A Raisin in the Sun by Lorraine Hansberry

Just as Brooks depicted the constraints placed upon black Chicagoans’ living conditions in A Street in Bronzeville’s “kitchenette building,” Hansberry showed the racism preventing African Americans from moving where they wanted in this classic play, which was inspired by her own family’s experience moving into the white neighborhood of Washington Park.

The Lazarus Project by Aleksandar Hemon

Hemon also knows the feeling of being an outsider, having been stranded in Chicago by the outbreak of war in his native Bosnia in the 1990s. Chicago has now become his home, and his work often takes place here, as in The Lazarus Project, about a Bosnian man stranded in Chicago who becomes obsessed with the story of the real-life Lazarus Averbuch, a Russian immigrant to Chicago who was killed, perhaps by the Chicago chief of police, in 1908. It’s a portrait of two immigrant experiences of Chicago, a century apart.

The House on Mango Street by Sandra Cisneros

Sandra Cisneros's The House on Mango StreetSandra Cisneros's The House on Mango Street

This classic also deals with immigrant communities, this time Latin Americans and Puerto Ricans in Chicago. Cisneros herself grew up in Humboldt Park, and the vignettes in the novel, narrated by a young girl, are based on her own experiences in the neighborhood.

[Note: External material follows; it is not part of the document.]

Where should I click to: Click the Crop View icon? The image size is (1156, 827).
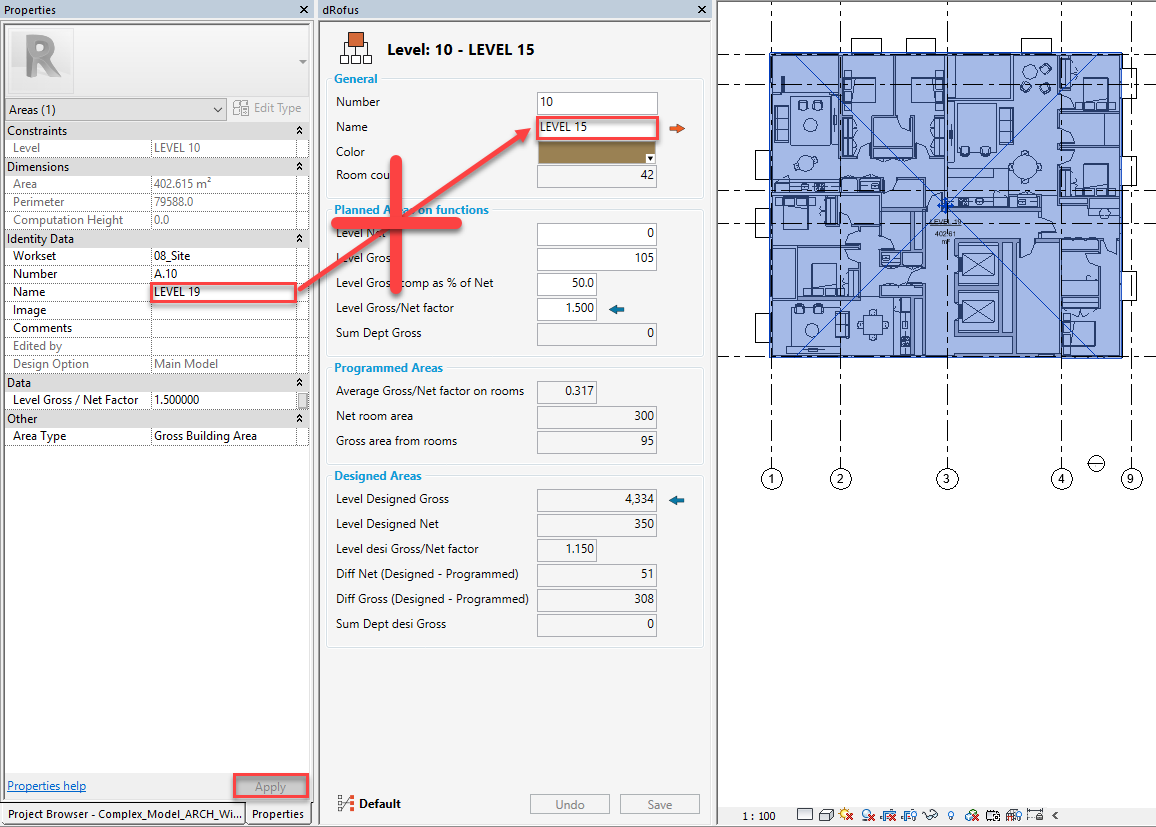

The Coast of Chicago by Stuart Dybek

Like Cisneros, Dybek draws on his childhood growing up in the neighborhoods of Chicago for this collection of short stories (and for many of his books). Raised on the Southwest Side in Pilsen and Little Village, his stories grapple with and celebrate the changing landscape of the city and its different meanings.

 The Adventures of Augie March by Saul Bellow

This massive book, with its memorable opening line – “I am an American, Chicago born – Chicago that somber city…” – follows the title character as he grows up in Chicago during the Depression. Like many of Bellow’s books, it draws on his own life here (Bellow was raised in Humboldt Park decades before Cisneros). Considered one of the greatest novels of the twentieth century, it also helped earn him a Nobel Prize.